Ook geldt dat ABN Amro geen verklaring heeft gegeven voor het feit dat zij zo kort, één dag, nadat de bankgarantie was teruggegeven onder het beslag heeft afgedragen, terwijl niet duidelijk is geworden waarom ABN Amro daarmee of met de acceptatie van de inlevering van de bankgaranties waardoor het pandrecht verviel niet kon wachten, totdat zij Dennestaete over een en ander had geïnformeerd. Dat ABN Amro bij de uitbetaling onder het executoriale beslag slechts handelde overeenkomstig haar wettelijke verplichtingen is daarvoor geen onvoldoende verklaring. Zij had onder deze omstandigheden niet behoren mede te werken aan de inlevering van de bankgaranties en het daaruit voortvloeiende verval van het pandrecht zonder Dennestaete daarover tevoren te informeren.
Tenslotte is niet duidelijk geworden waarom ABN Amro het beslagen bedrag niet, zoals de wet voorschrijft, aan de deurwaarder heeft afgedragen, maar aan een derde.

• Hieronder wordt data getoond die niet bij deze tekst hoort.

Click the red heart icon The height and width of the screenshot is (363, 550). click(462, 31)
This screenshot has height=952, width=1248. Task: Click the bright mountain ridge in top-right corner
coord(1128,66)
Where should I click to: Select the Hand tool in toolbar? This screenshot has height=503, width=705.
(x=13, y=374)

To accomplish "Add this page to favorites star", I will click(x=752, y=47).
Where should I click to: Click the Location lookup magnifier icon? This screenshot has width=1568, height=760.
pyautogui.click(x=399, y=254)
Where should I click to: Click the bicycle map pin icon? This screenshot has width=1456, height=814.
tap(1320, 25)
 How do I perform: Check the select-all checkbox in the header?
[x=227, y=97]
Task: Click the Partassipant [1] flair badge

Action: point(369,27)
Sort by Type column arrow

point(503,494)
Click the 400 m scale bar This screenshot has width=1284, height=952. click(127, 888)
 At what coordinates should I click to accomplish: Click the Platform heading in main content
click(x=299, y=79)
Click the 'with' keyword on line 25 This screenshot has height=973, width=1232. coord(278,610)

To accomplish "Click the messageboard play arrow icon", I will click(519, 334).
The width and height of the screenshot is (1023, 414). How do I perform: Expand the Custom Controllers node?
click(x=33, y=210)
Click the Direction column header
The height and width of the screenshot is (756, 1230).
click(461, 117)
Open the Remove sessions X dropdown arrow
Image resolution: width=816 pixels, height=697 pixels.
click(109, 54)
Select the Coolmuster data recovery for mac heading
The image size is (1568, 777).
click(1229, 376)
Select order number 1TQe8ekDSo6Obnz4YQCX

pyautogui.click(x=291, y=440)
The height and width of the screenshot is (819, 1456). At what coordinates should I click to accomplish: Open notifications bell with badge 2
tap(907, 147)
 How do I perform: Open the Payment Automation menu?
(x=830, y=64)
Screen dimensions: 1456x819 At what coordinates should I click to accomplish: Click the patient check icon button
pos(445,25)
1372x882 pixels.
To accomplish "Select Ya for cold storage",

Aldus heeft zij Dennestaete de mogelijkheid onthouden om, nadat zij op de hoogte was gekomen van de uitkering onder het beslag, tijdig doeltreffende bewarende maatregelen te nemen.
Het voorgaande betekent dat de handelwijze van ABN Amro strijdig was met hetgeen zij naar maatstaven van redelijkheid en billijkheid jegens Dennestaete verplicht was te doen en dat zij aldus tekort is geschoten in de nakoming van haar verplichtingen jegens Dennestaete.